My Professional Journey

I was fascinated by the body’s circulatory system in high school. I was also concerned about heart disease being the number one killer of adults in the world. I figured I would become a cardiologist and help save hundreds, thousands, or even millions of people over time in personalized and public health care from fatal heart conditions. I suspected then that I would one day be a physician in cardiovascular diseases.

In college, everyone knew. I majored in Physics, spent lots of time in Spanish, and met my humanities and social sciences requirements, yet everyone knew I was destined for medical school. I completed all my premedical studies, volunteered at a local hospital, and shadowed doctors, and pursued research. My high honors senior thesis for the Bachelor’s and my excellent Master’s thesis were ultimately based on analyzing blood samples to determine health and disease and make predictions, using quantitative analytical methods in genomics and transcriptomics (gene expression profiles). Those studies in the blood were the closest I could get to the circulatory system as a physics major doing biomedical research at that time. It was fantastic!

By the time I started medical school, I figured that if I didn’t become a cardiologist, then I would be an oncologist or practice medical genetics (thinking that would be the closest thing to genomics). In medical school didactics, I quickly learned that medical genetics back then wasn’t what I thought it would be, and it didn’t focus on adults as much as I would have liked. Oncology lectures focused less on the conversation with the patient and more on signaling pathways that I had not yet begun to understand. I decided maybe that was not for me either. The physiology of the heart indeed captured my heart; the lungs and kidney were great too. So there I was, back to the heart and its circulatory system.

In my third year of medical school, I faced a dilemma. I enjoyed Psychiatry, Radiology, General Surgery, Orthopedic Surgery, Family Medicine, and Pediatrics, among other rotations, as well as my electives in Cardiology. What was I to do with my life as a doctor? I could almost see myself doing any of those! Almost.

During the PhD of my MD/PhD program, I shadowed a general cardiologist. I noticed that most of his patients were older and already in atrial fibrillation or heart failure. I asked myself, “Where are the 40-60 year olds before this happens?” I decided to create Preventive Cardiology. That was in 2006. I googled and saw that it already existed! In fact, we had just recruited a brand new faculty cardiologist, whose focus was prevention. I quickly became her mentee and spent some time in clinic with her. I realized that when it really came down to it, I saw myself managing and even more so preventing heart disease.

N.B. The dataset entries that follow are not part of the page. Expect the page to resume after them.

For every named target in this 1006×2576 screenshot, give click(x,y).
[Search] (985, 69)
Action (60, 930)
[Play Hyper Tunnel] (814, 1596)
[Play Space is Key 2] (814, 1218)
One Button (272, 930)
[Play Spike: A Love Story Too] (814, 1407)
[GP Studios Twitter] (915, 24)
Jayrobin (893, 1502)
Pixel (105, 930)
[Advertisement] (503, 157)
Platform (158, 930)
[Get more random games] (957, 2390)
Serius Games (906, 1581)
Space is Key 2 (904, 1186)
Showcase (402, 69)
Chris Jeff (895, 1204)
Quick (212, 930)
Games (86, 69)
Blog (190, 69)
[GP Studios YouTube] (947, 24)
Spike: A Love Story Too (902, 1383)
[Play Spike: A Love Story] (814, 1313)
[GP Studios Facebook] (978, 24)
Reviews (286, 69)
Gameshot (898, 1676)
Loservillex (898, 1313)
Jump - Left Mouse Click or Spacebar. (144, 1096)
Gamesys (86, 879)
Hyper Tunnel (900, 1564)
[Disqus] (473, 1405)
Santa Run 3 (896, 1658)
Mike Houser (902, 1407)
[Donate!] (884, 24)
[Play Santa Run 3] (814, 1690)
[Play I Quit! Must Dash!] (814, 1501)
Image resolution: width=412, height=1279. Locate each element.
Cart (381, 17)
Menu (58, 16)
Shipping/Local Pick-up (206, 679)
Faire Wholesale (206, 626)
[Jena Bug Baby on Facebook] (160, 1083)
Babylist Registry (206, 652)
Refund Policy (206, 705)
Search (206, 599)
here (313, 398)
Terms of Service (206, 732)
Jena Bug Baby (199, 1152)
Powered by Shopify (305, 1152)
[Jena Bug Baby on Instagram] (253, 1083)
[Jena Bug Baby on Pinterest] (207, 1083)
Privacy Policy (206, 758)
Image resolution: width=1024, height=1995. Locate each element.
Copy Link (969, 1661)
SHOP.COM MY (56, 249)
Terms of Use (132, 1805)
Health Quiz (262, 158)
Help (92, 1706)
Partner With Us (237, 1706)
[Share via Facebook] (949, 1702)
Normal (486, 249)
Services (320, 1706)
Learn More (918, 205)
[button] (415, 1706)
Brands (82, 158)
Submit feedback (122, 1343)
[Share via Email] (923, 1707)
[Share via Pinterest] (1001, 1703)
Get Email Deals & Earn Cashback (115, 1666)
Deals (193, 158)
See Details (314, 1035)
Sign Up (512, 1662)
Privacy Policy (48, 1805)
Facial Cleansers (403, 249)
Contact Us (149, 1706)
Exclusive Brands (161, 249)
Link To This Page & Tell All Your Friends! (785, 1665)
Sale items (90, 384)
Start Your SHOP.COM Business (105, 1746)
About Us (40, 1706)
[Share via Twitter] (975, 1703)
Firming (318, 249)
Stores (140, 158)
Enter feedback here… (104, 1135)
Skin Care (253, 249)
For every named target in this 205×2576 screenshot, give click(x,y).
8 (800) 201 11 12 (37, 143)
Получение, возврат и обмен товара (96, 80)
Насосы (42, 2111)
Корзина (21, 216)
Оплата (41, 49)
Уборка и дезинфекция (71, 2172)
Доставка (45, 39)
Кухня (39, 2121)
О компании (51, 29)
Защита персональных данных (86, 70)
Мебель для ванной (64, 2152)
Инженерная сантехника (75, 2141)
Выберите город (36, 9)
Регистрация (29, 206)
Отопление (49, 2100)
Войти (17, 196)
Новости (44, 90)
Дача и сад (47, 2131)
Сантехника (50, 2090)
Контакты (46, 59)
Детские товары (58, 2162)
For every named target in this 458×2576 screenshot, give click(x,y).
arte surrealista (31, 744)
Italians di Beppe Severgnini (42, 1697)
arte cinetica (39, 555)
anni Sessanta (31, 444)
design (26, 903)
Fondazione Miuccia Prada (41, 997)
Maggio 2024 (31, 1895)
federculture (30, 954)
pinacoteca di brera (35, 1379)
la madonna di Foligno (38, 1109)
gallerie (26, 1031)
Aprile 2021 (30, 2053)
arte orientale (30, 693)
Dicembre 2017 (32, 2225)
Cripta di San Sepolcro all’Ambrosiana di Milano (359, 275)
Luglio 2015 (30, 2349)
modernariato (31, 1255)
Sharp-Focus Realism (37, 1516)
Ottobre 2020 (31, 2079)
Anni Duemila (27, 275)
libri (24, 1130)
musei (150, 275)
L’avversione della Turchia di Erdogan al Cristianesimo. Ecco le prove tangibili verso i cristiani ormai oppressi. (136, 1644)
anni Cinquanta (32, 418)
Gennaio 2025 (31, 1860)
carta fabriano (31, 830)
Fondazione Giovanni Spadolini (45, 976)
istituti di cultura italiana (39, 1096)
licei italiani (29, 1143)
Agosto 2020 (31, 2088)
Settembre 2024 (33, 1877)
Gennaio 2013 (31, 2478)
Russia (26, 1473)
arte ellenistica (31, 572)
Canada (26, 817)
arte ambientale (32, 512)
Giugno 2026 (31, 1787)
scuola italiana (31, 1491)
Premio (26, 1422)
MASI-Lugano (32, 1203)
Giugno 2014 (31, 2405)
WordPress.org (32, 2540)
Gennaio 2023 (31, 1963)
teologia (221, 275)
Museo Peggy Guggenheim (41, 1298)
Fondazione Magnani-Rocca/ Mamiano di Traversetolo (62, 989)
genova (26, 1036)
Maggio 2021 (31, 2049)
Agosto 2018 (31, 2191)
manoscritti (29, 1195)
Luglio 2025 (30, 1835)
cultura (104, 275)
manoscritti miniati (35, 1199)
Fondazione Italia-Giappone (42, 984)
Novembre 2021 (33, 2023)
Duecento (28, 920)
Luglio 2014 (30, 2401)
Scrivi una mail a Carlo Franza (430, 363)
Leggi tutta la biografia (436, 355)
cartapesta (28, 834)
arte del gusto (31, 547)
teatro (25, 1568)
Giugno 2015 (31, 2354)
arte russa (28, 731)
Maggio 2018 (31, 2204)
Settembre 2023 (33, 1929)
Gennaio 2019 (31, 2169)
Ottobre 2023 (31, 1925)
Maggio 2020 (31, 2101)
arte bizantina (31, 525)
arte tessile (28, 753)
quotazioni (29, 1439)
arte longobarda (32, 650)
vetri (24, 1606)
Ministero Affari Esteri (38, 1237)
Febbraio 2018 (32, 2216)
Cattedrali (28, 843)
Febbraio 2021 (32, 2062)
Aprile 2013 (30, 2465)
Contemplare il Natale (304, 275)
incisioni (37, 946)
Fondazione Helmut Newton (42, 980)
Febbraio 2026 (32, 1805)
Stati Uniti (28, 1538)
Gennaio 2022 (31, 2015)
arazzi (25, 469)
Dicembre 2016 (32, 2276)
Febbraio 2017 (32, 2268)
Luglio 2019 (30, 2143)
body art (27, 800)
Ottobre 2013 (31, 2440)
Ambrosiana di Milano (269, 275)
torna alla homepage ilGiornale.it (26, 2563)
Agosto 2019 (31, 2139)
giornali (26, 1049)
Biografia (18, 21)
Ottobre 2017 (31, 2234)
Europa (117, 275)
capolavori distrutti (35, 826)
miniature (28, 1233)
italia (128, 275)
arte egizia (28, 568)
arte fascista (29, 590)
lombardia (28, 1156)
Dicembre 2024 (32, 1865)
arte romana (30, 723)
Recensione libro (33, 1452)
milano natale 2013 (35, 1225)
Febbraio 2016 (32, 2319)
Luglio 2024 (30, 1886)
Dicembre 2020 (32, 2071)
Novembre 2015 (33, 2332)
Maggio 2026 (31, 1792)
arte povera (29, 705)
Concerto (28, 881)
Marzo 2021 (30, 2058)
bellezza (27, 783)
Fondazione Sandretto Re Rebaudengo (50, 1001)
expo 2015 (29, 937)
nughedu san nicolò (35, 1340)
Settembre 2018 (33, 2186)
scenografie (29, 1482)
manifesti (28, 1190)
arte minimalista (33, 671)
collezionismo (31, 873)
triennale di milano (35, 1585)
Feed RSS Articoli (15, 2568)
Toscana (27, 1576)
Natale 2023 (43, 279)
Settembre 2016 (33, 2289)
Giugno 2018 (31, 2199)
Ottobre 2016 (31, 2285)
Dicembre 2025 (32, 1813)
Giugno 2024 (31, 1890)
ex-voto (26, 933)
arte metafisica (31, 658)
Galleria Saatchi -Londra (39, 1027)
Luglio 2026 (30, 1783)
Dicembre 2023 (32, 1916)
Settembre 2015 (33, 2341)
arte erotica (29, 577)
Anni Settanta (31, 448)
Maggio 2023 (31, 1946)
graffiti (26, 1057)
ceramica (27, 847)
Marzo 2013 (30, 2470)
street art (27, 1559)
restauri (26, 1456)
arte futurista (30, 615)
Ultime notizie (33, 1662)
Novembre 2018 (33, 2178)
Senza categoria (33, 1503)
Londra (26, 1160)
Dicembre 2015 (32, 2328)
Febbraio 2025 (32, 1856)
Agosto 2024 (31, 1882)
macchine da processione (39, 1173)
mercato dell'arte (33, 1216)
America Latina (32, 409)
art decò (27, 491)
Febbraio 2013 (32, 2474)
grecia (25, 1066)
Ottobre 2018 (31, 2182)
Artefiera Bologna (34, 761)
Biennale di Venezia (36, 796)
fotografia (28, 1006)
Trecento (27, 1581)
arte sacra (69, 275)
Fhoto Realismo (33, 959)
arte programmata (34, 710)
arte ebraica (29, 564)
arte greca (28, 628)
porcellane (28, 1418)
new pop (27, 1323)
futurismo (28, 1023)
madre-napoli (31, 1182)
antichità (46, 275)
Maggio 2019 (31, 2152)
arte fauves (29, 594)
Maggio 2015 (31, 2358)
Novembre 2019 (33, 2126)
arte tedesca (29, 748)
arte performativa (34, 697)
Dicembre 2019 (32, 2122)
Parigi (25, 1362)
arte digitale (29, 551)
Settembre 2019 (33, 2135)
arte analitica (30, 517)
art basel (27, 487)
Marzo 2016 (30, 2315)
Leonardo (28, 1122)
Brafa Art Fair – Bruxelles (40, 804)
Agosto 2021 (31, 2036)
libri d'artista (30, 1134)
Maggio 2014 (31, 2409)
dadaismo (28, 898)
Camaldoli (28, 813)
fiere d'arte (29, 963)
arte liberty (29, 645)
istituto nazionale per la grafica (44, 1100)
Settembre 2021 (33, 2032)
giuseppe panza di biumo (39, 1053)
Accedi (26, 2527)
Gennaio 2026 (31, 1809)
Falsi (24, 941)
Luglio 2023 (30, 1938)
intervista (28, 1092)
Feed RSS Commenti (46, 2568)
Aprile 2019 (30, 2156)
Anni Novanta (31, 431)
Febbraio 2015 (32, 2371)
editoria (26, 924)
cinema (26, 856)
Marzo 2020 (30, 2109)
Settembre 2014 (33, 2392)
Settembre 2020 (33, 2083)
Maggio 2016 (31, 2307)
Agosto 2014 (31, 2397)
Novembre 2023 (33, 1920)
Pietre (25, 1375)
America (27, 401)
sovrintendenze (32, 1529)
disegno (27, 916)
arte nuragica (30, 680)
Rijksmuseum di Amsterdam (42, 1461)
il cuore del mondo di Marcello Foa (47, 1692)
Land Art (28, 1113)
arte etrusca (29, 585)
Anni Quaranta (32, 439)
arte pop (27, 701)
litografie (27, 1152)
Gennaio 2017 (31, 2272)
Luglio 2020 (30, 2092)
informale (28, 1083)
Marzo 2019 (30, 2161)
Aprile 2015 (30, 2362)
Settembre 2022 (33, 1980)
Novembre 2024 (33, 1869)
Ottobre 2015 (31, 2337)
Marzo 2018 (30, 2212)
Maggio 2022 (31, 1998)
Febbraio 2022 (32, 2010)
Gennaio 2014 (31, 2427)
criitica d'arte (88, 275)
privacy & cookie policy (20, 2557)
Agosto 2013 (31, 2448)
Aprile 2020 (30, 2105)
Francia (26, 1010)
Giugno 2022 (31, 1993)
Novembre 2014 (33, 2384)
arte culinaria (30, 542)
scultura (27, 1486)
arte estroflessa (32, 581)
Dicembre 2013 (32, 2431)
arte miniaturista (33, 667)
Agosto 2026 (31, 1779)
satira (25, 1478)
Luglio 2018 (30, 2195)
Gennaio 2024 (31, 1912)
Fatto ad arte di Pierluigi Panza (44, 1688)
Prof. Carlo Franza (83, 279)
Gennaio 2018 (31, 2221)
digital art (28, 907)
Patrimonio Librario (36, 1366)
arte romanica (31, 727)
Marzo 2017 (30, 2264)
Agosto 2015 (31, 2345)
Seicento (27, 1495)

Then one day, I saw an email about a pilot research study in cardio-oncology. Thankfully, I was able to be a part of the study and learn more about this emerging field. This was in 2010. Almost a decade ago, I realized that my calling in medicine was to practice preventive cardiology and cardio-oncology and pioneer the merging of the two.

So, in my fourth year of medical school, I spent lots of time in various Cardiology clinics, to gain knowledge and exposure in other fields within Cardiology. I also had the opportunity to spend time in Medical Oncology and Radiation Oncology clinics, as well as with the radiation therapy technicians, treatment planners, and medical physicists. I performed literature reviews on my own and brought in articles to discuss with the Cardiologists, Medical Oncologists, and Radiation Oncologists. My favorite paper then is still quoted today in many experts’ presentations on ischemic heart disease risk resulting from radiation therapy.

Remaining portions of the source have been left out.